Minister for the Environment, Energy, Nature Conservation and Forestry of Thuringia
- Incumbent
- Assumed office 2024

Mayor of Hildburghausen
- In office 2020–2023

Member of the Landtag of Thuringia
- Incumbent
- Assumed office 1 September 2024 (1999-2019)

Personal details
- Born: 29 June 1968 (age 58) Dessau, East Germany
- Party: BSW (since 2024)
- Other political affiliations: Die Linke (2007-2024) PDS (until 2007)
- Alma mater: Humboldt University of Berlin

= Tilo Kummer =

German politician

Tilo Kummer (born 29 June 1968) is a German politician from the Sahra Wagenknecht Alliance (BSW), previously a member of Die Linke. Since 2024 he has been Thuringia's Minister for the Environment, Energy, Nature Conservation and Forestry in the Voigt Cabinet. From 2020 until his deselection in 2023 he was mayor of the town of Hildburghausen. Since 2024 he has again been a member of the Landtag of Thuringia, of which he was already a member from 1999 to 2019.

== Life ==
After graduating from high school in 1987 at the Philanthropinum secondary school in Dessau, Tilo Kummer served as a temporary non-commissioned officer in the Berlin Felix Dzerzhinsky Guards Regiment, which belonged to the Ministry for State Security (MfS) and whose members had to take a special oath to the MfS. According to a report in the Thüringische Landeszeitung, Kummer "comes from a home in which there was no distance to the SED state" and had not applied for service in the guard regiment.

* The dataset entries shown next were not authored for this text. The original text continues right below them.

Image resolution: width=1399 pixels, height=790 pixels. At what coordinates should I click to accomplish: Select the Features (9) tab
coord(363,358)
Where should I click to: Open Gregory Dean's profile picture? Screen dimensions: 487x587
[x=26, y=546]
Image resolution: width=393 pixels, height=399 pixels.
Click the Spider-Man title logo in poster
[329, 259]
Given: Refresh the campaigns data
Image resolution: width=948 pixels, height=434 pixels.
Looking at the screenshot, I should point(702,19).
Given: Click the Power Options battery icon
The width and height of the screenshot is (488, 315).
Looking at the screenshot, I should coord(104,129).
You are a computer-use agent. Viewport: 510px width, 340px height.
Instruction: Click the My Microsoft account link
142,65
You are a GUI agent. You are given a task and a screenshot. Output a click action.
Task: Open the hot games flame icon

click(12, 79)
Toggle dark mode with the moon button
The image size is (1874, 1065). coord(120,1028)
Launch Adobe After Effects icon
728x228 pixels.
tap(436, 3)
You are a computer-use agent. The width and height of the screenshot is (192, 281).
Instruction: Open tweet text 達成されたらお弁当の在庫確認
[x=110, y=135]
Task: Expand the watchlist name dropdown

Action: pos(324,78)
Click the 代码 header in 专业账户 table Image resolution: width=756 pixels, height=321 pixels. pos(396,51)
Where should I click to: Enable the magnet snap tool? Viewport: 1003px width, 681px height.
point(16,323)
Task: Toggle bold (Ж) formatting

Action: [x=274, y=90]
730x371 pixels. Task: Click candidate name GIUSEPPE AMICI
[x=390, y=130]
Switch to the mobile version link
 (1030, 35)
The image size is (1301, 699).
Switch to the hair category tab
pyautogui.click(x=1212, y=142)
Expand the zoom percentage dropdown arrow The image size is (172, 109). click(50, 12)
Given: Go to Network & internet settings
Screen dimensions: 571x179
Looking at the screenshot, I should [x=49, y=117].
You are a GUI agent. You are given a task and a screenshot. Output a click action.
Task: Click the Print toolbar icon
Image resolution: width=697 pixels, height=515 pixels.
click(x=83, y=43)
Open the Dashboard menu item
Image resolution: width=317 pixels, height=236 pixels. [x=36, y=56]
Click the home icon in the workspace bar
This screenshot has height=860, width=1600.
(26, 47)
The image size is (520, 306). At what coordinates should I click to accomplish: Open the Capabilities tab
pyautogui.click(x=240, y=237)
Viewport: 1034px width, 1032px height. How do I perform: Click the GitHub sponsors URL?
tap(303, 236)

In 1990 he was a production worker at Halle Fisch GmbH. Until 1995 he studied fish farming and water management at the Humboldt University of Berlin, graduating with a degree in fisheries engineering. Kummer worked as a geriatric nurse as part of his long-term care insurance from 1995 to 1999. From 1997 to 2001 he was also the owner of a pet shop. Since 2014 he has been running a part-time business in the agricultural industry.

== Political career ==
From 1999 to 2019 he was a member of the Landtag of Thuringia. He was first elected in the 1999 Thuringian state election for the Party of Democratic Socialism. He won the direct mandate in the Hildburghausen I constituency in 2009 and was elected via the state list in 2014. His areas of expertise were environmental and agricultural policy . He was chairman of the Committee on Agriculture, Forestry, Environment and Nature Conservation in the Thuringian State Parliament and a member of the administrative board of the Thuringian Forestry Institute.

He is a member of the district council of the Hildburghausen district and was a member of the city council of Hildburghausen until his election as mayor. Since 2015 he has been honorary chairman of the Thuringian Forest Nature Park eV. As mayor of the city of Hildburghausen, he was chairman of the local water and sewage association. Tilo Kummer has been on the board of the Thuringian Forest Regional Association since 2021 and a board member of the LEADER Hildburghausen-Sonneberg regional working group since 2022.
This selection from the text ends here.